**Textabschnitt:**
================================

Ergänzend zu "NATHAN" - Lessings Dramentheorie

Insbesondere "Nathan de Weise" als Lessings anspruchsvollstes, bis heute noch nicht politisch und religiös realisiertes Drama ist im Zusammenhang mit der Entwicklung seines künstlerischen Selbstverständnisses zu sehen, insbesondere mit seiner Dramenthorie.

Wer also z.B. "Nathan" liest, wird auch, spätestens von seinen Lehrern, mit dieser Theorie konfrontiert... - und interessiert ist die deutsche Aufklärung, von Lessing bis Brecht...


Infomationen und Übungsfragen (samt Lösungsvorschlag)

„Die Tragödie ist Nachahmung tätiger Menschen [...], und dadurch, dass sie Mitleid (éleos) und Furcht (phóbos) erregt, bewirkt sie die ihr eigentümliche Reinigung (he kátharsis) derartiger Affekte.“ Im aristotelischen Sinne stellt das Mitleid die angemessene emotionale Reaktion auf das unverdiente Unglück eines anderen, die Furcht eine wesentlich selbstbezogene Emotion aufgrund der Überzeugung dar, dass es einem selbst ähnlich wie dem Protagonisten ergehen könnte. Der konkrete Begriff der Reinigung bleibt jedoch ungeklärt.“

Skizzieren Sie die Wirkung der Tragödie nach Aristoteles!

Informationen:
Die von ihm intendierte Theorie des Dramas erklärt Lessing in einem Brief an Friedrich Nicolai im November 1756:

"Wenn es also wahr ist, daß die ganze Kunst des tragischen Dichtens auf die sichere Erregung und Dauer des einigen Mitleidens geht, so sage ich nunmehr, die Fähigkeit der Tragödie ist diese: sie soll unsere Fähigkeit, Mitleid zu fühlen, erweitern. Sie soll uns nicht blos lehren, gegen diesen oder jenen Unglücklichen Mitleid zu fühlen, sondern sie soll uns so weit fühlbar machen, daß uns der Unglückliche zu allen Zeiten, und unter allen Gestalten, rühren und für sich einnehmen muß. Und nun berufe ich mich auf einen Satz, den Ihnen Herr Moses vorläufig demonstriren mag, wenn Sie, Ihrem eignen Gefühl zum Trotz, daran zweifeln wollen. Der mitleidigste Mensch ist der beste Mensch, zu allen gesellschaftlichen Tugenden, zu allen Arten der Großmuth der aufgelegteste. Wer uns also mitleidig macht, macht uns besser und tugendhafter, und das Trauerspiel, das jenes thut, thut auch dieses, oder – es thut jenes, um dieses thun zu können. Bitten Sie es dem Aristoteles ab, oder widerlegen Sie mich.“
(Gotthold Ephraim Lessing, Modes Mendelssohn, Friedrich Nicolai: Briefwechsel über das Trauerspiel [1756/57], hg. v. J. Schulte-Sasse, München 1972.]

Skizzieren Sie die Wirkung der Tragödie nach Lessing!

================================

Extrahierte Dateneinträge
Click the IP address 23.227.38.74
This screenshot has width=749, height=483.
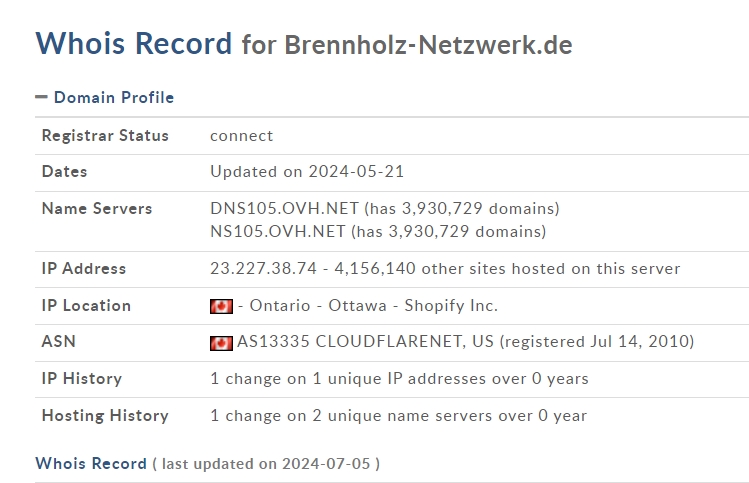[x=263, y=268]
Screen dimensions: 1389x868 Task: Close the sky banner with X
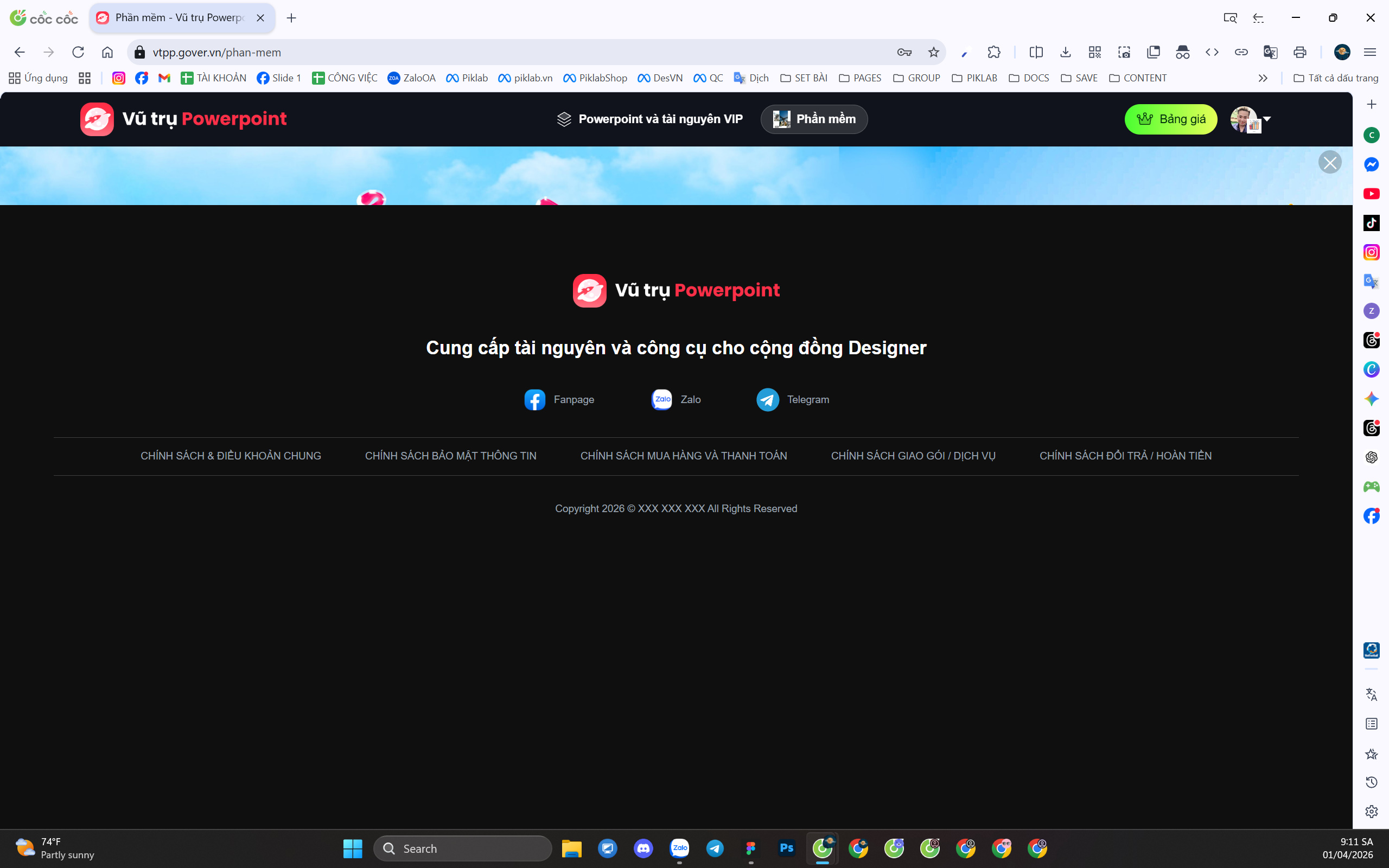pyautogui.click(x=1330, y=162)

================================

**Zu erledigende Aufgaben:**
**A)** Geben Sie den Textabschnitt über Lessings Dramentheorie zwischen „Wer also z.B.“ und „Tragödie nach Aristoteles!“ einschließlich wortgetreu wieder.
**B)** Beantworten Sie anhand des Textabschnitts über Lessings Dramentheorie:
(i) An wen richtet Lessing den Brief, in dem er seine Theorie des Dramas erklärt, und wann schreibt er ihn?
(ii) Welche beiden Affekte erregt die Tragödie nach dem Zitat zu Aristoteles?
(iii) Welcher Mensch ist nach Lessings Brief der beste Mensch?

**Ergebnisse je Aufgabe:**
**A)**
Wer also z.B. "Nathan" liest, wird auch, spätestens von seinen Lehrern, mit dieser Theorie konfrontiert... - und interessiert ist die deutsche Aufklärung, von Lessing bis Brecht...


Infomationen und Übungsfragen (samt Lösungsvorschlag)

„Die Tragödie ist Nachahmung tätiger Menschen [...], und dadurch, dass sie Mitleid (éleos) und Furcht (phóbos) erregt, bewirkt sie die ihr eigentümliche Reinigung (he kátharsis) derartiger Affekte.“ Im aristotelischen Sinne stellt das Mitleid die angemessene emotionale Reaktion auf das unverdiente Unglück eines anderen, die Furcht eine wesentlich selbstbezogene Emotion aufgrund der Überzeugung dar, dass es einem selbst ähnlich wie dem Protagonisten ergehen könnte. Der konkrete Begriff der Reinigung bleibt jedoch ungeklärt.“

Skizzieren Sie die Wirkung der Tragödie nach Aristoteles!

**B)**
(i) Lessing richtet den Brief an Friedrich Nicolai und schreibt ihn im November 1756.
(ii) Die Tragödie erregt Mitleid (éleos) und Furcht (phóbos).
(iii) Der mitleidigste Mensch ist der beste Mensch.